In the light of the circumstances mentioned in paragraphs 77 and 78 above and in so far as they are correct, which it is for the referring court to verify, it does not appear that XT’s departure from Lebanon to Syria occurred in the conditions described in paragraph 74 above, with the result that his departure from UNRWA’s area of operations taken as a whole was not voluntary.

80

In the light of the foregoing, the answer to the third question is that the second sentence of Article 12(1)(a) of Directive 2011/95 must be interpreted as meaning that UNRWA’s protection or assistance cannot be regarded as having ceased where a stateless person of Palestinian origin left the UNRWA area of operations from a field in that area in which his or her personal safety was at serious risk and in which UNRWA was not in a position to provide that individual with protection or assistance, first, if that individual voluntarily travelled to that field from another field in that area in which his or her personal safety was not at serious risk and in which that person could receive protection or assistance from UNRWA and, secondly, if he or she could not reasonably expect, on the basis of the specific information available to him or her, to receive protection or assistance from UNRWA in the field to which he or she travelled or to be able to return at short notice to the field from which he or she came, which is for the national court to verify.

The fifth question

81

In view of the answer to the first, second and fourth questions, there is no need to answer the fifth question.

Costs

82

Since these proceedings are, for the parties to the main proceedings, a step in the action pending before the national court, the decision on costs is a matter for that court.
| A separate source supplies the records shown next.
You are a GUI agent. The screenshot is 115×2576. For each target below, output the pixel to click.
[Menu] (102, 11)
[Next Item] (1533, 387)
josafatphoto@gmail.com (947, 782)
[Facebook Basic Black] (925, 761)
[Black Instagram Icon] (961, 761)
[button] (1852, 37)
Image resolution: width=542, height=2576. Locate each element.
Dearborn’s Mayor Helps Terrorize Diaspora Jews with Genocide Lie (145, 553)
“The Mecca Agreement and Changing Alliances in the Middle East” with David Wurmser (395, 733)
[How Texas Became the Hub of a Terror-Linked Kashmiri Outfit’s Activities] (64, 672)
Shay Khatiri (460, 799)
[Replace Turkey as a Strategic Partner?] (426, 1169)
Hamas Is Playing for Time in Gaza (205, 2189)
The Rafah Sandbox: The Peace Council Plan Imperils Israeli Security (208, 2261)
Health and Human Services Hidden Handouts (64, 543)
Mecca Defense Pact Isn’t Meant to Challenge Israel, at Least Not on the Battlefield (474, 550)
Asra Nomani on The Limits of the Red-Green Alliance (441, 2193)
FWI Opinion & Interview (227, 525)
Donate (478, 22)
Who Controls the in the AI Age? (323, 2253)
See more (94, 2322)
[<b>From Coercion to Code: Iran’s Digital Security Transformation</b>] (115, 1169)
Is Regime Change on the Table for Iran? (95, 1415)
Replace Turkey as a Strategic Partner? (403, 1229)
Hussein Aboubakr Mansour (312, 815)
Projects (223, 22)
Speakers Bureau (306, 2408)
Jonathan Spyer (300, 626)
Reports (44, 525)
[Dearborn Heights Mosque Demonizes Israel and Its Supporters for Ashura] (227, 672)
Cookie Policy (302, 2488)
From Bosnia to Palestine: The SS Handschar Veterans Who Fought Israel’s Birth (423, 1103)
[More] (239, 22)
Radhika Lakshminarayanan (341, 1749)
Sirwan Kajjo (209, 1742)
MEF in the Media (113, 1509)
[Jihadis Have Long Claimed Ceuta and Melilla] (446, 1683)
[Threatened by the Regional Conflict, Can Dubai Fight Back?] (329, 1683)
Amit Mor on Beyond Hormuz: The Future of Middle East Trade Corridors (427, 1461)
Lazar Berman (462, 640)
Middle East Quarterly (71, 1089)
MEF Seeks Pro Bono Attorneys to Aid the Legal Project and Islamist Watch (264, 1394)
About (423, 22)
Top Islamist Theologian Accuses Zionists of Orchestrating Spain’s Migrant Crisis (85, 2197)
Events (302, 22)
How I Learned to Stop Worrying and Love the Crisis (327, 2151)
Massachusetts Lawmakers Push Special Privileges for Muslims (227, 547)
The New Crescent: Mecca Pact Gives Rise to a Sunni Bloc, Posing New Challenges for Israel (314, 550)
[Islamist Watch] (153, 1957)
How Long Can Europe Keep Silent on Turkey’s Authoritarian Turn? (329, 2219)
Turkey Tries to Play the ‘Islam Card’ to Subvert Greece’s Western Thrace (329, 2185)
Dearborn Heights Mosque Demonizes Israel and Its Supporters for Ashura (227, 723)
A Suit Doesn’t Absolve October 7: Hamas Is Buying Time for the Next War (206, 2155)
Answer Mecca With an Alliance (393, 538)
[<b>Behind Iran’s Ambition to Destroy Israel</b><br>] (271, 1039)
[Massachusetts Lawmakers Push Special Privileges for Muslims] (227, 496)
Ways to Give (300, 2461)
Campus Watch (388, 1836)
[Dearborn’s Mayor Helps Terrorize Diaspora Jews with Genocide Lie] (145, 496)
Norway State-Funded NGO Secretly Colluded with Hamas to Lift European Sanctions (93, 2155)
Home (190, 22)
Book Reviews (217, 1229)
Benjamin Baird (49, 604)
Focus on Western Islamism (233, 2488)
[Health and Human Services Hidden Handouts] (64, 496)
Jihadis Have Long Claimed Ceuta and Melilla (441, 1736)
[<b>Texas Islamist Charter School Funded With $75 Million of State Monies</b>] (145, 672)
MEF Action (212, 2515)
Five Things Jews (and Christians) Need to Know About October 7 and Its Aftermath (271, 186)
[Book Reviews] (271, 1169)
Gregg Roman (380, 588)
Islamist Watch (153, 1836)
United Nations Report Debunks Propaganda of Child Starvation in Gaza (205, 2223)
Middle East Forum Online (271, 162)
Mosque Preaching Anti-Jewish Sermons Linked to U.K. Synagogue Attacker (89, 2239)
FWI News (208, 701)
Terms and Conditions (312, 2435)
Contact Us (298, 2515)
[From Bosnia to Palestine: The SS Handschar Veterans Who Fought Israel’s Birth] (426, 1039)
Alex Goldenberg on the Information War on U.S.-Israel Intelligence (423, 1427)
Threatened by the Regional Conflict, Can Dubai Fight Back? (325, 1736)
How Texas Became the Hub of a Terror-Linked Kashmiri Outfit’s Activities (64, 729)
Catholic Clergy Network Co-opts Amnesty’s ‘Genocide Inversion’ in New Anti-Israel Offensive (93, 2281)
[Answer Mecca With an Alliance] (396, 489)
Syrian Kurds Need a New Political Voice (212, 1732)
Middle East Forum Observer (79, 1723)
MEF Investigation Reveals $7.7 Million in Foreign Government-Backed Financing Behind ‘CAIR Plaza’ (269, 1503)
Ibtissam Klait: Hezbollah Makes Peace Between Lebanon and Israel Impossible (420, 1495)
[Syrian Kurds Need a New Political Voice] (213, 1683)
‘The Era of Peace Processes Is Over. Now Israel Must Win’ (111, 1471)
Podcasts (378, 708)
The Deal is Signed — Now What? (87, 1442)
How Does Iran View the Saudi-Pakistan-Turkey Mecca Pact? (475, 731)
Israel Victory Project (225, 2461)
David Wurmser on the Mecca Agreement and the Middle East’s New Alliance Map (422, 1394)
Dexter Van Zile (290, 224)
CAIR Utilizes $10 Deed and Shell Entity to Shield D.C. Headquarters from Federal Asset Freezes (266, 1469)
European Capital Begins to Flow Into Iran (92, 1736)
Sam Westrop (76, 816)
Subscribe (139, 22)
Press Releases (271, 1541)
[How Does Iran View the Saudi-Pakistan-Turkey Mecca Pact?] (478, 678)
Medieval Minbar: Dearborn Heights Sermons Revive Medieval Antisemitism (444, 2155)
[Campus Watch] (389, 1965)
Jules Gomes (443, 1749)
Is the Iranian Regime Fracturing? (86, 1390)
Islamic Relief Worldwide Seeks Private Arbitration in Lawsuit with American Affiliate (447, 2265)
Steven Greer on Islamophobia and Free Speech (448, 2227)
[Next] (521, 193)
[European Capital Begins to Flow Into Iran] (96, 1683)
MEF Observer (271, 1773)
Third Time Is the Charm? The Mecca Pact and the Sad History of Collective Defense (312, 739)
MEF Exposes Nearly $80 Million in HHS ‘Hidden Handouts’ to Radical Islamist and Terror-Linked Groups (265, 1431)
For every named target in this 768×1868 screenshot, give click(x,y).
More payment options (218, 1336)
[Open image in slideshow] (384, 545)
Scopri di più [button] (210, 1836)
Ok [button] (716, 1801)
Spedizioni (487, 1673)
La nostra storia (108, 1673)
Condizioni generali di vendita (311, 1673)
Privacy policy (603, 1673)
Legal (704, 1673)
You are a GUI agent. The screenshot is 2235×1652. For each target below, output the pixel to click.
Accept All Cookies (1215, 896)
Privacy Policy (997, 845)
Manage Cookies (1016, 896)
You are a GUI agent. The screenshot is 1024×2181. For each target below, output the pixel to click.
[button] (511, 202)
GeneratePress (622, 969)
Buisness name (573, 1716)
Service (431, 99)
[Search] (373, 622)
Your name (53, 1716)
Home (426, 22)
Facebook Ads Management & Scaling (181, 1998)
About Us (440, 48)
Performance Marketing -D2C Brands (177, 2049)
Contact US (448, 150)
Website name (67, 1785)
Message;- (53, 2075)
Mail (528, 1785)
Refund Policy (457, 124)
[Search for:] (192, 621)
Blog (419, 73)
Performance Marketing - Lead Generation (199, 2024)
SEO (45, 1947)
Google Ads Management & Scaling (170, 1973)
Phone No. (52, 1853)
Costs incurred in submitting observations to the Court, other than the costs of those parties, are not recoverable.

 

On those grounds, the Court (Third Chamber) hereby rules:

 

1.

The second sentence of Article 12(1)(a) of Directive 2011/95/EU of the European Parliament and of the Council of 13 December 2011 on standards for the qualification of third-country nationals or stateless persons as beneficiaries of international protection, for a uniform status for refugees or for persons eligible for subsidiary protection, and for the content of the protection granted must be interpreted as meaning that, in order to determine whether the protection or assistance from the United Nations Relief and Works Agency for Palestine Refugees in the Near East (UNRWA) has ceased, it is necessary to take into account, as part of an individual assessment of all the relevant factors of the situation in question, all the fields of UNRWA’s area of operations which a stateless person of Palestinian origin who has left that area has a concrete possibility of accessing and safely remaining therein.

 

2.

The second sentence of Article 12(1)(a) of Directive 2011/95 must be interpreted as meaning that UNRWA’s protection or assistance cannot be regarded as having ceased where a stateless person of Palestinian origin left the UNRWA area of operations from a field in that area in which his or her personal safety was at serious risk and in which UNRWA was not in a position to provide that individual with protection or assistance, first, if that individual voluntarily travelled to that field from another field in that area in which his or her personal safety was not at serious risk and in which he or she could receive protection or assistance from UNRWA and, secondly, if he or she could not reasonably expect, on the basis of the specific information available to him or her, to receive protection or assistance from UNRWA in the field to which he or she travelled or to be able to return at short notice to the field from which he or she came, which is for the national court to verify.

 

[Signatures]


( *1 ) Language of the case: German.